He lives 80 miles south of Buffalo in the farmhouse where he was born. His village, in the foothills of the Alleghenies, has two service stations, one full-time police officer, no stoplights and road forks that do not show on maps.

Moore drove from 1949 to 1955 in the Grand National series, a predecessor of the Sprint Cup. In his 49 races, he won once, finished in the top five 13 times and in the top 10 23 times. Most of his career earnings of $10,493 went to the car owner. He often paid for his meals on the road.

That was Nascar in its infancy, when many stock car racers made a living as moonshiners delivering illegal booze.

“They were Southern boys,” Moore said. “No one would admit it, but the woods were full of stills. They would deliver a batch, and the cops would chase them. They’d outrun the cops because they had bigger engines in their cars.”

After races in the South, Moore and Petty often drove to the Petty home in Randleman, N.C., and sunned themselves on the lawn. Young Richard would join them. One day there, Moore learned about moonshine life.
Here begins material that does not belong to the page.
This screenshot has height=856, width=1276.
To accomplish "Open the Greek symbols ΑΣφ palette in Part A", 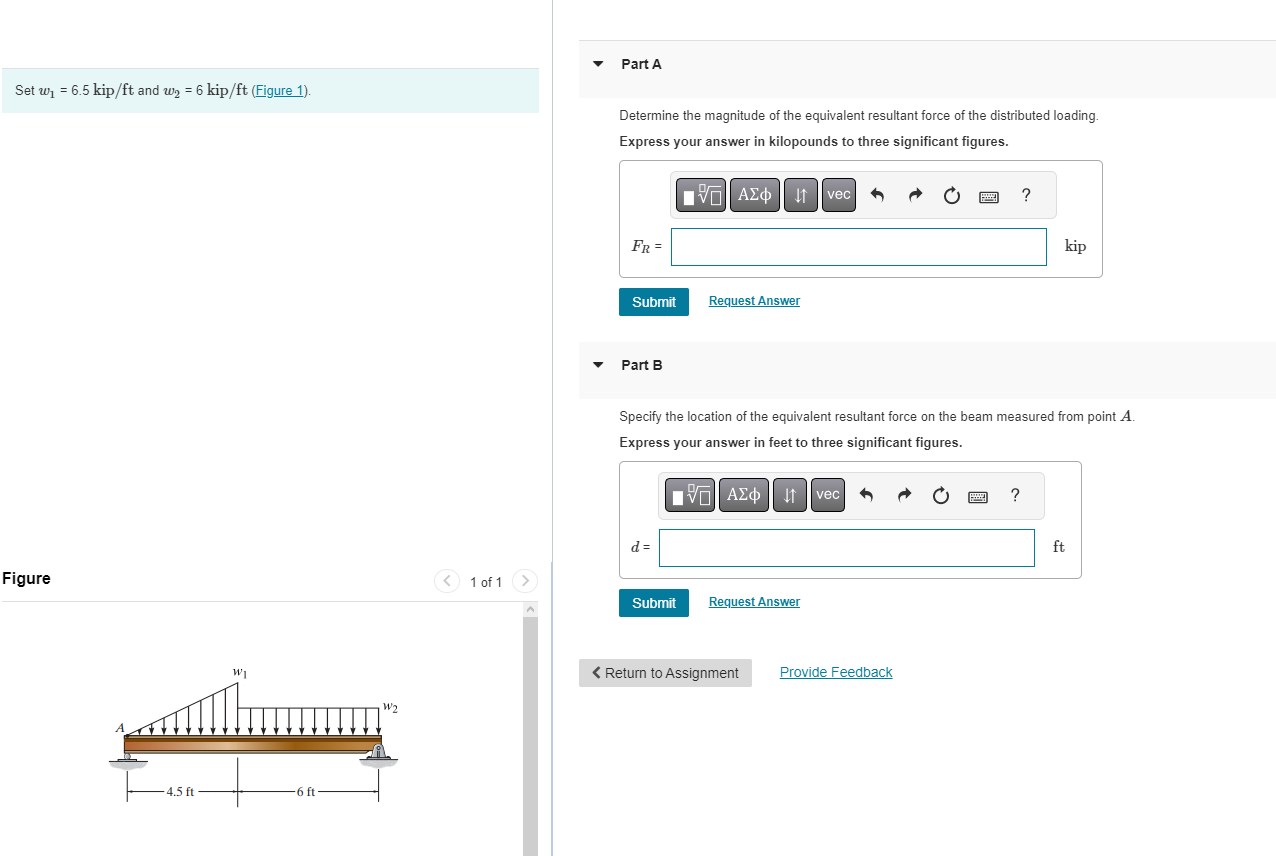I will (754, 194).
“I told Lee we had a guy in our garage who loves to taste that medicine,” Moore said. “Lee drove me to an open well where there were ropes. He pulled the ropes and pulled up a basket with a lot of bottles with corks. He gave me one bottle and said to give it to my friend. I did, and my friend said, ‘Take off the cork.’ He smelled it and said, ‘That’s it, all right.’ ”
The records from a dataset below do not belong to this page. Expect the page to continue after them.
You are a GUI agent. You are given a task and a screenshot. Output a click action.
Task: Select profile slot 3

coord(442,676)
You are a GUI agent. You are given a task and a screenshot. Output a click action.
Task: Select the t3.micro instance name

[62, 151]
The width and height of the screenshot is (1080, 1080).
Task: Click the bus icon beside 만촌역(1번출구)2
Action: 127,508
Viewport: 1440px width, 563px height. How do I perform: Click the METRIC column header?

Moore’s first Nascar race was in Heidelberg, Pa., outside Pittsburgh. Lee Petty won. Moore was sixth and earned $150, which he split with the car owner.

The fifth-place finisher was Sara Christian.

“I got raspberries from the guys at the track,” Moore said, “and when I got home it was just as bad. Beaten by a woman? Hah, hah.”

His one victory in Nascar came in 1950 at Winchester Speedway in Indiana over a half-mile dirt track. He finished the season fourth in points. His teammate, Bill Rexford, won the title. Among Moore’s celebrated rivals were Buck Baker, Fireball Roberts, Curtis Turner, and the brothers Tim and Fonty Flock.

Moore’s car owner was Julian Buesink, a car dealer.

“We took cars off the showroom floor and drove them to the next race,” Moore said. “Then we reinforced the wheels and maybe got away with doing something with the shocks and steering. We all did it. We never got caught. After the race, we’d drive the car back to Julie’s used-car lot.

“One day, we took Julie’s wife’s car, a Mercury, and it rolled over in practice. I hurt my neck. He got her a new car fast.”

The fast driving was not confined to the racetrack.

“After one race, we were driving home on the Pennsylvania Turnpike,” Moore said. “Bill Rexford was in front of us and Julie was sitting with me. Julie said, ‘Will this thing go any faster?’ So Bill and I started racing side by side on the Pennsylvania Turnpike at 100 miles an hour.”

In Moore’s early years, he struggled to find racing time. He was the only boy among five children, and when his father lost a leg in a farm accident when Lloyd was 5, he had to take much of the workload. He quit high school after a year and a half to maintain the farm. He began racing at 18.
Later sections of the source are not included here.